In order to update, the user is asked to provide additional data and I use pandas to make calculations using this extra data.
I use the output from the pandas script to update the original model like this:
for i in df.tnsx_uuid:
t = Transactions.objects.get(tnsx_uuid=i)
t.start_bal = df.loc[df.tnsx_uuid==i].start_bal.values[0]
t.end_bal = df.loc[df.tnsx_uuid==i].end_bal.values[0]
t.save()
this is very slow. What is the best way to do this?

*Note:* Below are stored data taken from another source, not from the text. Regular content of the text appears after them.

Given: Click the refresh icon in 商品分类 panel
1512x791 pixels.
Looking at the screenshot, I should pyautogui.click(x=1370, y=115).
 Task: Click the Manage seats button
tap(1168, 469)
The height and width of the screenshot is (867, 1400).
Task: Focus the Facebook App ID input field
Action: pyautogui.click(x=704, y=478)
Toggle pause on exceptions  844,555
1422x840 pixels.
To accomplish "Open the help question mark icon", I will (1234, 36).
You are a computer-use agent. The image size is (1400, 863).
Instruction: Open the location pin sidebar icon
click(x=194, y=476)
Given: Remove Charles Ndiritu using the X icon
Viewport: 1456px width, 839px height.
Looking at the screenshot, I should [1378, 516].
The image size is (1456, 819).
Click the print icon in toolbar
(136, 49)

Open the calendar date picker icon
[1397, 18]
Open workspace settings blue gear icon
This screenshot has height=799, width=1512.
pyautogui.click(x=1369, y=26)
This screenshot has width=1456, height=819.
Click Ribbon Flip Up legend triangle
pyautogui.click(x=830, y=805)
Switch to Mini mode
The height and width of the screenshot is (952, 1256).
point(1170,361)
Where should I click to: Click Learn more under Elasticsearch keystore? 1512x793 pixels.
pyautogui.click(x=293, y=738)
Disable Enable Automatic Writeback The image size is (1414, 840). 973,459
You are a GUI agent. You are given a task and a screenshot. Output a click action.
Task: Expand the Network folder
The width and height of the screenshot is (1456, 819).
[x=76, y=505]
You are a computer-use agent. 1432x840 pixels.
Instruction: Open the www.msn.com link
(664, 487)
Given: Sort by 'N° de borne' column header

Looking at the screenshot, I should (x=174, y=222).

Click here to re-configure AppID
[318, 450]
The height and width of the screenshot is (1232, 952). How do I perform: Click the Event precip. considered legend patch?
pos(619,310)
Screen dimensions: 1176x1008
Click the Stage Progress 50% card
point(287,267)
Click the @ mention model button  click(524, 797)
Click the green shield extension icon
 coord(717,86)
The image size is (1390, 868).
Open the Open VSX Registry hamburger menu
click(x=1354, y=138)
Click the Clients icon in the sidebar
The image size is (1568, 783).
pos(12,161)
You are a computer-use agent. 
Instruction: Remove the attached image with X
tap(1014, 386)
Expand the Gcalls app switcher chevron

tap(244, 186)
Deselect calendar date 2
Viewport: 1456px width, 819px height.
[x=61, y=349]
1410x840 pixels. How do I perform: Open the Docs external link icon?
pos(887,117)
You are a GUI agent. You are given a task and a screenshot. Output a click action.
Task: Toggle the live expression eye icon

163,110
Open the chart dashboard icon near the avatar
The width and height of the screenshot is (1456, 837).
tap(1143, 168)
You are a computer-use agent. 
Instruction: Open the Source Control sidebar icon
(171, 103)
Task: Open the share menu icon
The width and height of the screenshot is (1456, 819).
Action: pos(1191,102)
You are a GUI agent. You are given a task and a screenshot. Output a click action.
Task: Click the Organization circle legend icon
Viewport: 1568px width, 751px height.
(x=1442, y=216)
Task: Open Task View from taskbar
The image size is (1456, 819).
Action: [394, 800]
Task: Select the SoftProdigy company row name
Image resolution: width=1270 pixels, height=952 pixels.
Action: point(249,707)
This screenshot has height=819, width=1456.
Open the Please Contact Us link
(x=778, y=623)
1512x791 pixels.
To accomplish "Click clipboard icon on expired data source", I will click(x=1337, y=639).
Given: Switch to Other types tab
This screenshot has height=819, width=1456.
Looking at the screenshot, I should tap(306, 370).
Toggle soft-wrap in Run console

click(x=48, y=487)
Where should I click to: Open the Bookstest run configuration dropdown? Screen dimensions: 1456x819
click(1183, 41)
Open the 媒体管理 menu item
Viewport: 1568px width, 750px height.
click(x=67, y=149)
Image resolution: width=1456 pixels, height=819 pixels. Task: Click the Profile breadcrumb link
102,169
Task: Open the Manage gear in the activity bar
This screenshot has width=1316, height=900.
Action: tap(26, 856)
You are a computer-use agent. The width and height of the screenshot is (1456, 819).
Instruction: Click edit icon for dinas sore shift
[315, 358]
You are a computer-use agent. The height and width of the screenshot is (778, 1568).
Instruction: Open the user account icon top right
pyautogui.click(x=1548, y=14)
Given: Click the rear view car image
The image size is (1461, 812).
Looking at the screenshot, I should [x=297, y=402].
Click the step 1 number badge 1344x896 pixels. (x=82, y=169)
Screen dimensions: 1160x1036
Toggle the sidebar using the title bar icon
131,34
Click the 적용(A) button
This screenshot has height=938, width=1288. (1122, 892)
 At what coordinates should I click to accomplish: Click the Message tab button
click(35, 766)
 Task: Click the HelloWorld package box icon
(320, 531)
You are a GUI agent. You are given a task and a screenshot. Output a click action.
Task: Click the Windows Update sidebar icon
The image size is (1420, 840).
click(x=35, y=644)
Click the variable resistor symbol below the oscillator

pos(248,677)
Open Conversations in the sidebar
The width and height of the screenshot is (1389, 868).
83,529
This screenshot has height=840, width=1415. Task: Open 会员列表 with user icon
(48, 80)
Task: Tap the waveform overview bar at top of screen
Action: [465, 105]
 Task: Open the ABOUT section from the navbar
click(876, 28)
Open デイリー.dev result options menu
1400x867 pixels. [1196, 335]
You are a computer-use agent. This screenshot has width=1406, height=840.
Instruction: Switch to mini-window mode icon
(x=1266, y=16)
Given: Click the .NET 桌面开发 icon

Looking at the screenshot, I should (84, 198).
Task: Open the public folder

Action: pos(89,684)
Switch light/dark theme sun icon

UPDATE: after some more research, I found bulk_update and changed the code to:
transactions = Transactions.objects.select_for_update()\
.filter(tnsx_uuid__in=list(df.tnsx_uuid)).only('start_bal', 'end_bal')
for t in transactions:
i = t.tnsx_uuid
t.start_bal = df.loc[df.tnsx_uuid==i].start_bal.values[0]
t.end_bal = df.loc[df.tnsx_uuid==i].end_bal.values[0]
Transactions.objects.bulk_update(transactions, ['start_bal', 'end_bal'])
this has approximately halved the time required.
How can I improve performance further?